Peter Olyott, CEO, Indwe Risk Services
If the events of 2021 have taught us anything, it’s that the role of the intermediary is as crucial as ever, but there is cause for concern.
It’s no secret that current regulations favour clients who deal directly with the product provider, and not those working through an independent intermediary.
The independent intermediary is held to a higher standard of objectivity and subject matter expertise than that of the tied agent who works directly and solely for the product provider. The tied agent is obliged to be explicit regarding their products but is under no obligation to compare it to other products in the market, or to consider products they don’t produce, including alternative risk finance or management solutions. If this is indeed the case, then where does this leave the independent intermediary?
Despite attempts to simplify risks, individuals and businesses face a multitude of growing complex risk exposures. Some of these can be insured. And some are not dealt with for various reasons, including being outside of the direct influence and management capability of an individual or business, and others because they are not yet provided for in the traditional insurance market. A client, therefore, expects to receive independent, objective, and relevant advice, and for the adviser to assist in the interpretation, evaluation, and recommended treatment of these risks.
The main issue is that the independent adviser can accurately convey the differences between advice and product information. Advisers must also demonstrate both skill and expertise by undertaking a thorough and detailed risk assessment, and to draw the client’s attention to the limitations of an insurance-only solution – no matter how comprehensive or keenly priced an insurance product may be.
While many advocate that clients purchase insurance for so-called peace of mind, such a statement can lead to a false sense of security depending on the depth and extent of the risk discussion between the intermediary and their client. There are untold tales where policies have responded somewhat differently to the expectations of both client and intermediary alike, rudely bursting the peace-of-mind bubble when the insurance has only been structured on some basic policy information provided to produce a rate and a premium.
Where the claim is for a few thousand rand, this statement may not be as noticeable, and a sound relationship between the intermediary and the insurer may help one get over the line. However, when claims reach into the tens or hundreds of millions of rands, that is when one can determine the soundness of the advice and solutions. Unfortunately, at this point it may be too late.
It is clear to me that independent advisers will need to up their game in terms of product knowledge and understanding; their knowledge and understanding of risk management; the interpretation of risk analyses; and most importantly, their knowledge and understanding of their client’s desired lifestyle or the client’s business where their company is concerned.
It is intriguing to learn of significant businesses insured where it is clear that the adviser does not understand the client’s business nor the sector in which they operate. While fundamentals hold across many businesses, it is also true that some risks are unique to particular sectors or specific businesses, and, therefore, a standard off-the-shelf offering, no matter how “wide and comprehensive” the wording will not pass muster.

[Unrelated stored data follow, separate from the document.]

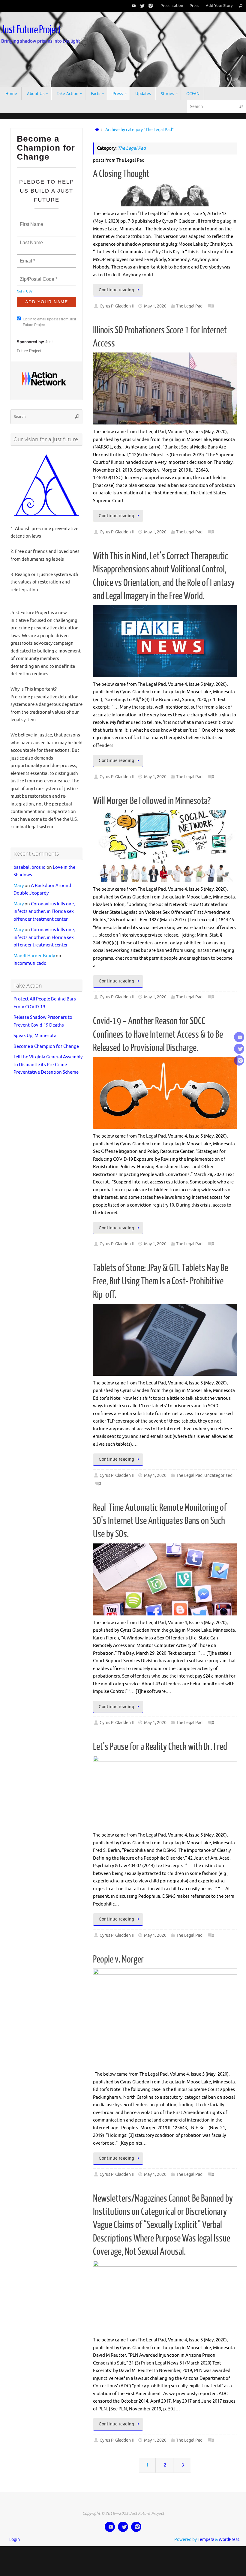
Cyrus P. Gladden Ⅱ (117, 306)
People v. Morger (118, 1959)
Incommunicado (30, 957)
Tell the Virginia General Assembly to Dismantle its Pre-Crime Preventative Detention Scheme (48, 1058)
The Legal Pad (189, 306)
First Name (31, 221)
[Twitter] (141, 5)
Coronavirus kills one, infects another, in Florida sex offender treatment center (44, 904)
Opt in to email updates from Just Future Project (49, 319)
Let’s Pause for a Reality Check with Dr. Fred (160, 1746)
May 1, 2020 (155, 306)
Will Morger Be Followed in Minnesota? (152, 801)
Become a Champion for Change (46, 1040)
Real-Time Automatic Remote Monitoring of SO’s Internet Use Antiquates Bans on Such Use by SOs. (159, 1521)
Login (14, 2539)
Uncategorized (218, 1475)
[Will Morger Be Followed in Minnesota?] (165, 846)
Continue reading (116, 289)
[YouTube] (132, 5)
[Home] (96, 129)
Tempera (206, 2539)
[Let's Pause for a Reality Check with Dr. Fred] (165, 1792)
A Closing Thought (121, 174)
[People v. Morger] (165, 2018)
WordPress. (229, 2539)
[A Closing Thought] (165, 194)
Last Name (30, 239)
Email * (26, 257)
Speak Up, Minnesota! (36, 1029)
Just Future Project (31, 30)
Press (194, 5)
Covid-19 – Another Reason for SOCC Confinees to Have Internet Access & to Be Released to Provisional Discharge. (158, 1034)
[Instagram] (149, 5)
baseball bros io (30, 860)
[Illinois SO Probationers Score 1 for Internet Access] (165, 388)
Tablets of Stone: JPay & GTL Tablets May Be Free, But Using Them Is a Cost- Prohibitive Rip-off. (160, 1281)
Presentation (171, 5)
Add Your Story (219, 5)
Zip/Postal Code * (37, 275)
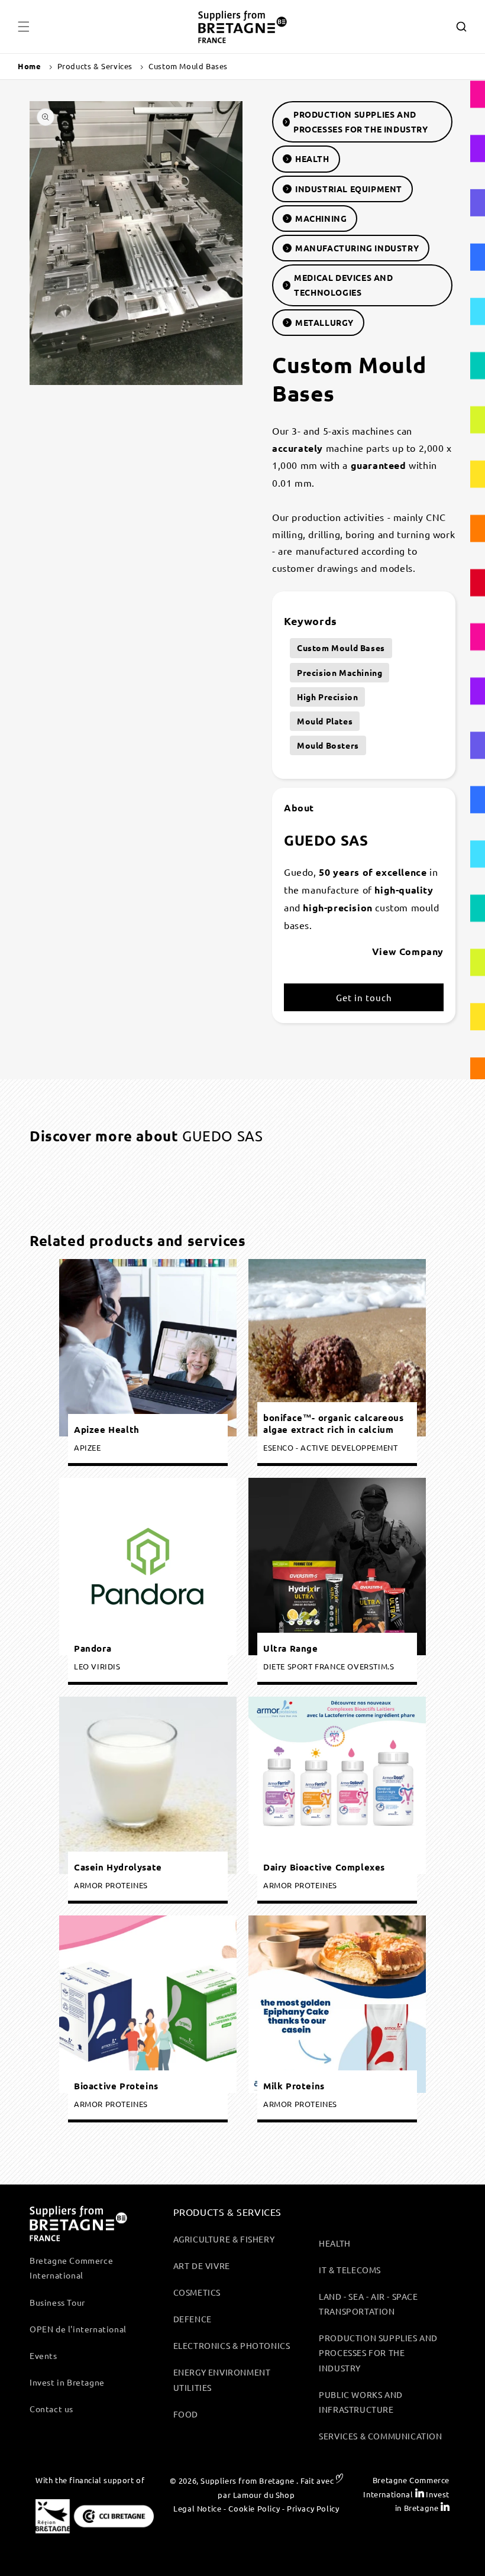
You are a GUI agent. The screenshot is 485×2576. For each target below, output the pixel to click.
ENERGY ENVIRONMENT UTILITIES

As risks and client environments become more complex it will become imperative to ensure that records of risks identified, evaluated, and treated are kept electronically, particularly when uninsured and uninsurable risks are concerned. This particular point is contentious, as the client (individual or a business) believes they are dealing with an insurance expert (independent adviser or a tied agent). The belief is that there is an equal onus on the intermediary to discuss both uninsured and uninsurable risks, whether the particular product provider supplies a particular risk or insurance solution or not. At this point, there is no conclusive evidence that this responsibility does not exist.
What both Covid-19 and the civil unrest in KwaZulu Natal and Gauteng have taught us, is that the scope and depth of our risk discussions and potential solutions with our clients will have to be far greater than in the past. Covid-19 may have been a surprise, and just about every policy of insurance now excludes contagious diseases, but that does not mean the risks have evaporated along with their deletion from mainstream policies. The risk remains and new similar risks lurk around the corner. The question is, what are intermediaries doing to ensure that these future risks are catered for, even if not through the conventional insurance solutions?
What these events have taught us, particularly regarding the business interruption claims arising from both Covid-19 and the riots in KZN, is that advisers must enhance and improve their knowledge and understanding of some key catastrophe-type insurance covers, as a failure to do so can have catastrophic consequences for both the clients and the advisors concerned.
It is, however, this increasing complexity in the world that tilts the balance in favour of the informed, professional, and astute adviser. On the other hand, if the insurance game is reduced to price and some marketing benefits, then advisers, in particular the independent advisors, should be concerned.